(Records from a collection)
--------
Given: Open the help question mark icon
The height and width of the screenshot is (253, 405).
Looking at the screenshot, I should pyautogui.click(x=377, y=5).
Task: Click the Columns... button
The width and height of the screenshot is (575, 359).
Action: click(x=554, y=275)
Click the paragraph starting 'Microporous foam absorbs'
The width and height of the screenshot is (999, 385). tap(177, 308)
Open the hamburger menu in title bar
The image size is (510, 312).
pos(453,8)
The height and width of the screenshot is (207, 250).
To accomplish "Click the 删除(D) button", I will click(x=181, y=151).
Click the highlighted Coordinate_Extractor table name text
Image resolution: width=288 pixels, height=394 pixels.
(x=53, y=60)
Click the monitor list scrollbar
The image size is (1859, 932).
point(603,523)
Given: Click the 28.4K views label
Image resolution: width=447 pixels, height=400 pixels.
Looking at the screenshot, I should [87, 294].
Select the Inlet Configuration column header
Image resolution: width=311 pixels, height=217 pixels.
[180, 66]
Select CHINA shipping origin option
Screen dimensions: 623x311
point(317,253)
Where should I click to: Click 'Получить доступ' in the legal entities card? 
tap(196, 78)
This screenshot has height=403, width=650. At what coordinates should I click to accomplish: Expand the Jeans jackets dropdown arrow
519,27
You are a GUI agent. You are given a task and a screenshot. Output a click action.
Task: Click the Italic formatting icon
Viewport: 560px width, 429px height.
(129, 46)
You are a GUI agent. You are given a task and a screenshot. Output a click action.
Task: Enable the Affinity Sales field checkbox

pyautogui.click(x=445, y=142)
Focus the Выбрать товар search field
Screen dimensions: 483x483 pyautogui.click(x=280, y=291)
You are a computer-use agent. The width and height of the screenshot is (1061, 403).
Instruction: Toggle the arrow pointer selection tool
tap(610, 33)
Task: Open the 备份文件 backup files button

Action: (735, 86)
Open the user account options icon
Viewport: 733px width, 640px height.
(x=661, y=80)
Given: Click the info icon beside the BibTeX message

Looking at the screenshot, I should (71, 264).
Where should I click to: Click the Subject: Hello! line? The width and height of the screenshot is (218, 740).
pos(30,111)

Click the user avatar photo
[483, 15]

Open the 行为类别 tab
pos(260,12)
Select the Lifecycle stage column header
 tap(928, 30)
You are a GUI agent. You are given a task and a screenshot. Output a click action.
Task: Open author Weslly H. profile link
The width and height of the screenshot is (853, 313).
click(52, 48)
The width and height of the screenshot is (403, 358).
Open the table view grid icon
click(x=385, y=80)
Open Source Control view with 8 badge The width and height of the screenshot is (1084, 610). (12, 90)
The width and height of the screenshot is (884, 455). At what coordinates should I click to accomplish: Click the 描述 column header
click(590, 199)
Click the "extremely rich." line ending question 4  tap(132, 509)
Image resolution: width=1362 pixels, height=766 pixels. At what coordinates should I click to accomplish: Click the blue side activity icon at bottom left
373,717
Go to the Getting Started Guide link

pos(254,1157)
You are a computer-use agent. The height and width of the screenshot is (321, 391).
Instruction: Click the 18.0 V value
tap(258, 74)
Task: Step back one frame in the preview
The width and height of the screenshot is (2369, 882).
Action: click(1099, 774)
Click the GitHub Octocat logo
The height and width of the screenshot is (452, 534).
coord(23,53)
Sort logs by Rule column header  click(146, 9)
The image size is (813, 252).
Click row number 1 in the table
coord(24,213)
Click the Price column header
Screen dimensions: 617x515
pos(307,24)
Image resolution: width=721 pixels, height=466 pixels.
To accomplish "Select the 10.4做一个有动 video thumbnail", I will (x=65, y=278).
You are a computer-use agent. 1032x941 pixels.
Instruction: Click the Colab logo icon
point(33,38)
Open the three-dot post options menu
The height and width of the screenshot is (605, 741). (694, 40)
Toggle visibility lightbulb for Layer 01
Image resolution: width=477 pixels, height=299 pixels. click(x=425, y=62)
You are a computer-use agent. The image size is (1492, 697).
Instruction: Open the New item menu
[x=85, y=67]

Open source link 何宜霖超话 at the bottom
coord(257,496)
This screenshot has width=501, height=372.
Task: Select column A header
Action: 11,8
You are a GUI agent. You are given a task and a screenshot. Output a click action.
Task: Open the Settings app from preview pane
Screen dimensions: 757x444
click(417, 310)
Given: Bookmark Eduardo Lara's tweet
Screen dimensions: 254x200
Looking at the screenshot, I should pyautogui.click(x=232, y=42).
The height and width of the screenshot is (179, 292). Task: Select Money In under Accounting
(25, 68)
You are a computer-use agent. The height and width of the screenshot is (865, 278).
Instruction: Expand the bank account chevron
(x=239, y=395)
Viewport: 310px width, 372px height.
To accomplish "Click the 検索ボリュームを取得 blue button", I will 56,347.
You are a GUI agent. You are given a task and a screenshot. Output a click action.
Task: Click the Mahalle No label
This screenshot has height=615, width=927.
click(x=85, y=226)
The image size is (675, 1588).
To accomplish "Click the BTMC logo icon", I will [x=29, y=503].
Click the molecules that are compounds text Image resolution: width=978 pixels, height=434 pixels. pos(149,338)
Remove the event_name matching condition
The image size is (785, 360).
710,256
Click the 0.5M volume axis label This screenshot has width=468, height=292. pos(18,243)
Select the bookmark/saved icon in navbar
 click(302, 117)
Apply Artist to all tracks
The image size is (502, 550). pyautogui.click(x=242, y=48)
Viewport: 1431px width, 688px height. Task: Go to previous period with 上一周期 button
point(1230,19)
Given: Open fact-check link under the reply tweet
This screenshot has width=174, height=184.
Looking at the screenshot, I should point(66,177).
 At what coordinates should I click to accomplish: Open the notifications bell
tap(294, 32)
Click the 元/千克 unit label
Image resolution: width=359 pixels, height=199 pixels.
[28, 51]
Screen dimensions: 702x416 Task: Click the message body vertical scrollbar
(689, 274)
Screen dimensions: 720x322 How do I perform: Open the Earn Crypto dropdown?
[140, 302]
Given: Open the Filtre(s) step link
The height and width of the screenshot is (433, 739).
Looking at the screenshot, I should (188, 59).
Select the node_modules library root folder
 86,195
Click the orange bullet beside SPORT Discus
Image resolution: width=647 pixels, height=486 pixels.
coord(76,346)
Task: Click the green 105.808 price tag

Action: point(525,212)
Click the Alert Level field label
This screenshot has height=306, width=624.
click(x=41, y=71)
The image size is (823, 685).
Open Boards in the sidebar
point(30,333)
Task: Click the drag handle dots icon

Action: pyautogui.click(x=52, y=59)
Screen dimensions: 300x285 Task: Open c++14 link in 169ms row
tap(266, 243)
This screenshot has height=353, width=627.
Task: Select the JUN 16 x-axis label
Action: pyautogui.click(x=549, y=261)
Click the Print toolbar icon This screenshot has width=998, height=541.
--------
Only the lines from the one with "The height and width of the screenshot is (433, 739)." through the end of the data belong in the answer, each reproduced exactly.

_Completed task_.
The height and width of the screenshot is (433, 739).
Looking at the screenshot, I should (188, 59).
Select the node_modules library root folder
 86,195
Click the orange bullet beside SPORT Discus
Image resolution: width=647 pixels, height=486 pixels.
coord(76,346)
Task: Click the green 105.808 price tag

Action: point(525,212)
Click the Alert Level field label
This screenshot has height=306, width=624.
click(x=41, y=71)
The image size is (823, 685).
Open Boards in the sidebar
point(30,333)
Task: Click the drag handle dots icon

Action: pyautogui.click(x=52, y=59)
Screen dimensions: 300x285 Task: Open c++14 link in 169ms row
tap(266, 243)
This screenshot has height=353, width=627.
Task: Select the JUN 16 x-axis label
Action: pyautogui.click(x=549, y=261)
Click the Print toolbar icon This screenshot has width=998, height=541.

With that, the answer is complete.